━━━━━ RECORDS PROVIDED ━━━━━

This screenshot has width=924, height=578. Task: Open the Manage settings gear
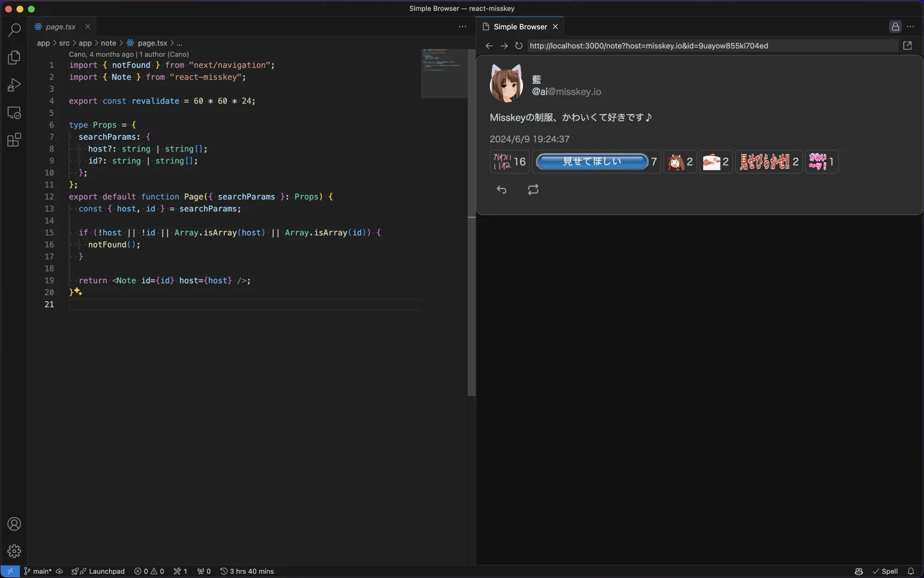click(x=14, y=551)
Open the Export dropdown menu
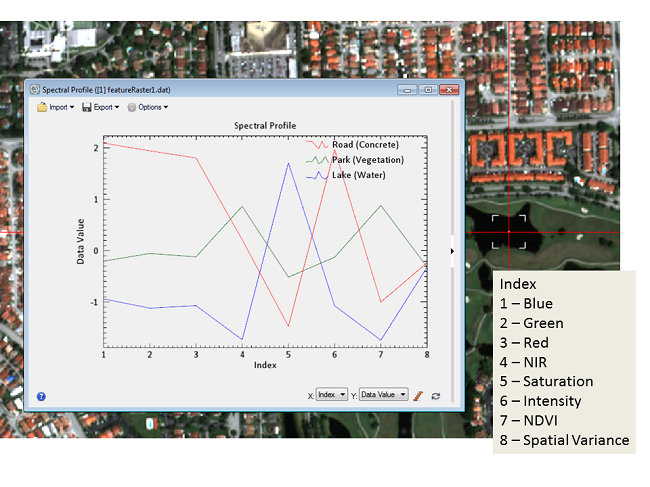 pyautogui.click(x=100, y=107)
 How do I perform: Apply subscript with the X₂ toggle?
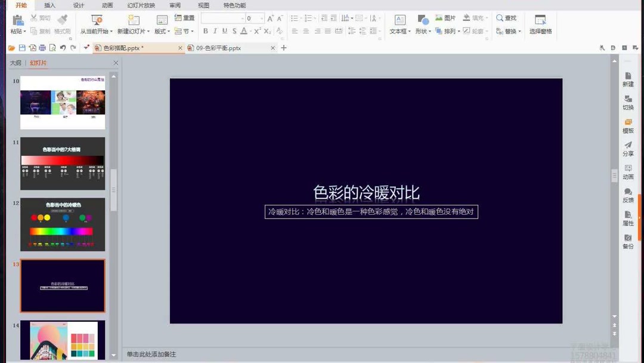[x=266, y=30]
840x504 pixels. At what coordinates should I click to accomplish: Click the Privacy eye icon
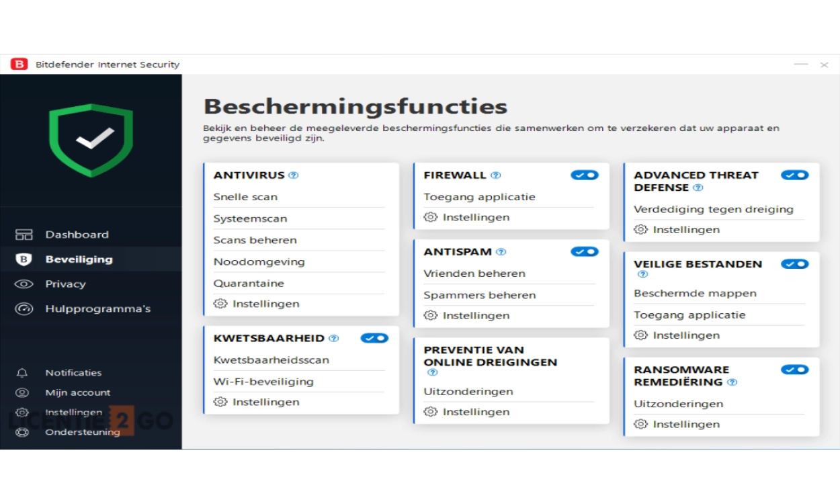point(24,284)
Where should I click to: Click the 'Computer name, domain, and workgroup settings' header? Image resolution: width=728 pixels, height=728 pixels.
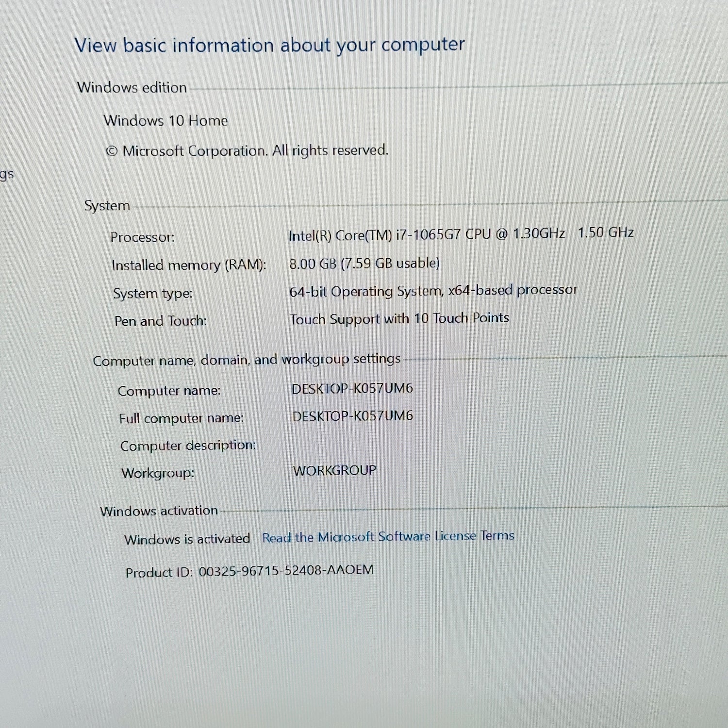(247, 360)
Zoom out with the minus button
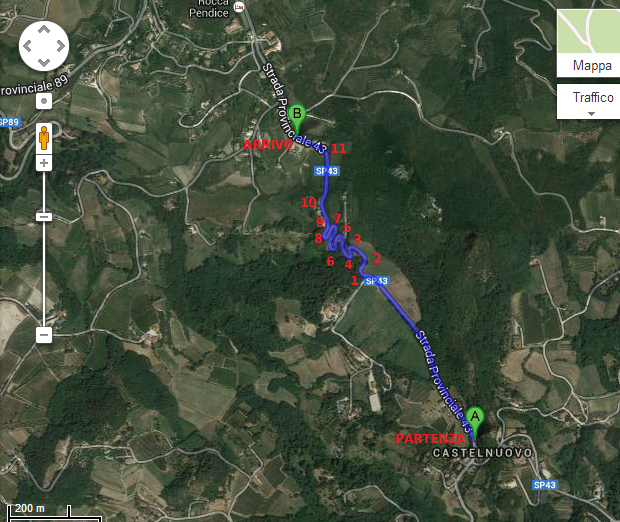The image size is (620, 522). coord(44,335)
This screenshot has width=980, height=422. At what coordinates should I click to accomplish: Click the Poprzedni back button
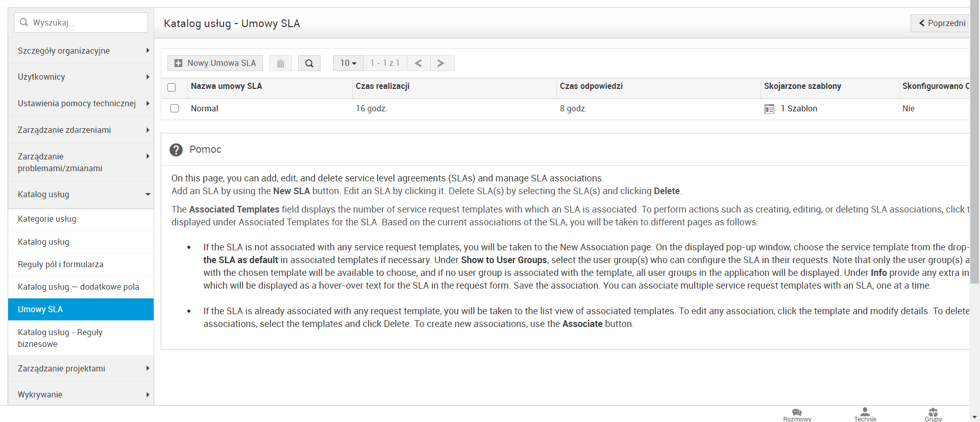coord(941,23)
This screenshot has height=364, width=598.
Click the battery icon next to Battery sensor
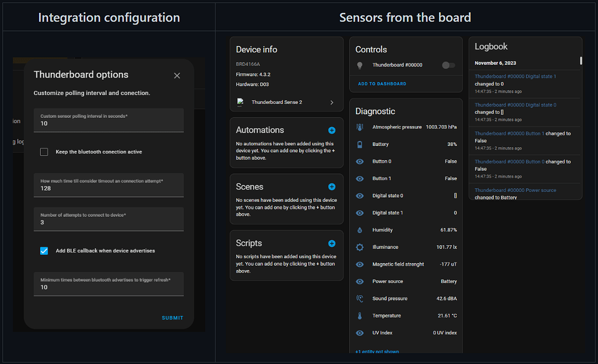[x=360, y=144]
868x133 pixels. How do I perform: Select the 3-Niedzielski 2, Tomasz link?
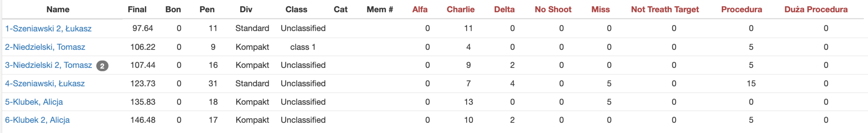point(48,65)
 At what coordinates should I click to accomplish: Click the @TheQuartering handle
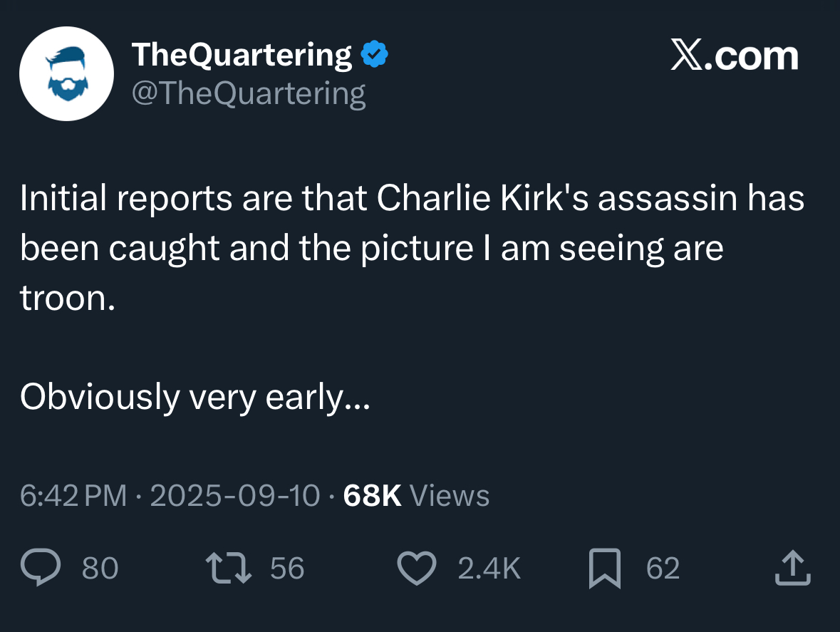click(x=249, y=94)
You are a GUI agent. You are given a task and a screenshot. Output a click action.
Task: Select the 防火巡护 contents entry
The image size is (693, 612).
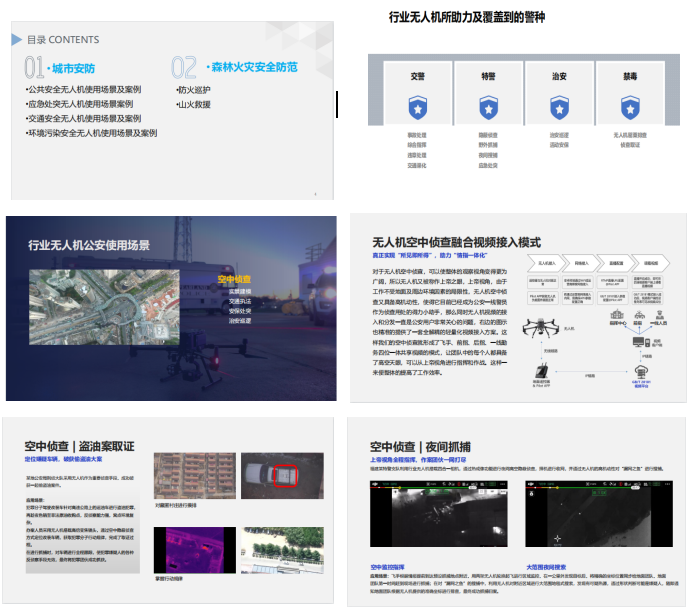[193, 90]
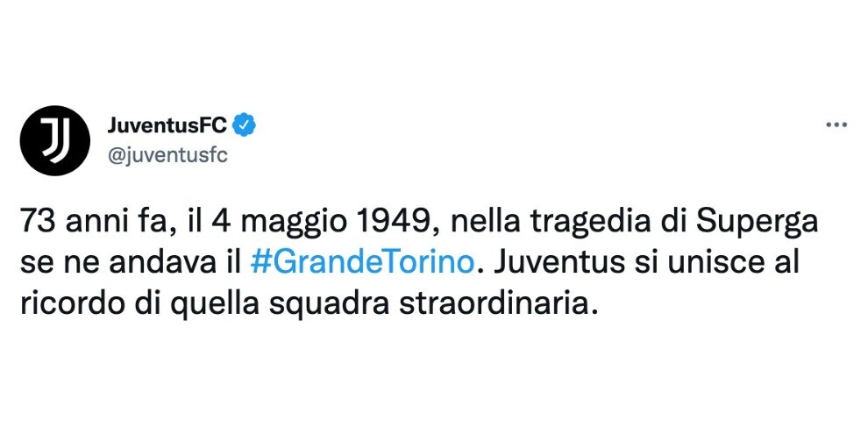Click the word Superga in the tweet

point(756,224)
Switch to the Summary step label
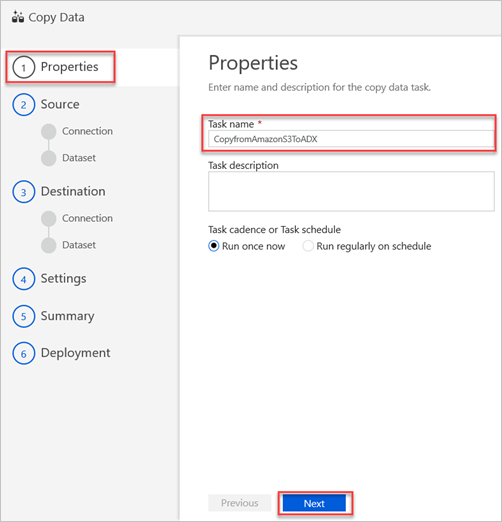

━━━━━

Repeat the data exactly, excluding the pictures.

● **SOLUTION TO THIS EXERCISE**
This screenshot has width=924, height=578. Task: Open the Manage settings gear
click(x=14, y=551)
Open the Export dropdown menu
 pyautogui.click(x=100, y=107)
 How do I perform: Apply subscript with the X₂ toggle?
[x=266, y=30]
840x504 pixels. At what coordinates should I click to accomplish: Click the Privacy eye icon
point(24,284)
Where should I click to: Click the 'Computer name, domain, and workgroup settings' header? Image resolution: width=728 pixels, height=728 pixels.
(247, 360)
Zoom out with the minus button
The image size is (620, 522). coord(44,335)
This screenshot has width=980, height=422. At what coordinates should I click to accomplish: Click the Poprzedni back button
coord(941,23)
This screenshot has height=364, width=598.
Click the battery icon next to Battery sensor
[x=360, y=144]
868x133 pixels. How do I perform: Select the 3-Niedzielski 2, Tomasz link?
point(48,65)
 At what coordinates should I click to accomplish: Click the @TheQuartering handle
click(x=249, y=94)
You are a GUI agent. You are given a task and a screenshot. Output a click action.
Task: Select the 防火巡护 contents entry
The image size is (693, 612).
[193, 90]
Click the word Superga in the tweet

point(756,224)
Switch to the Summary step label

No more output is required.